Problem description
Your task is to copy every line below that contains the word "Given".

(Extracted data entries)
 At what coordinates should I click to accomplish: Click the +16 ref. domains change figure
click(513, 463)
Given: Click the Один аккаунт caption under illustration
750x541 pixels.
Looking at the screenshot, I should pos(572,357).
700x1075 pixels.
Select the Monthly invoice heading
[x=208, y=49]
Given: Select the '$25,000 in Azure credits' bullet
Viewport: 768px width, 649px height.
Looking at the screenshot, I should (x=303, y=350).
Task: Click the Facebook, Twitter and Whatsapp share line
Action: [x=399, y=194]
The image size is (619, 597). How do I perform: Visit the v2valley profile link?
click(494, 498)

Solution for this task
Given: Click the Один аккаунт caption under illustration
Given: Select the '$25,000 in Azure credits' bullet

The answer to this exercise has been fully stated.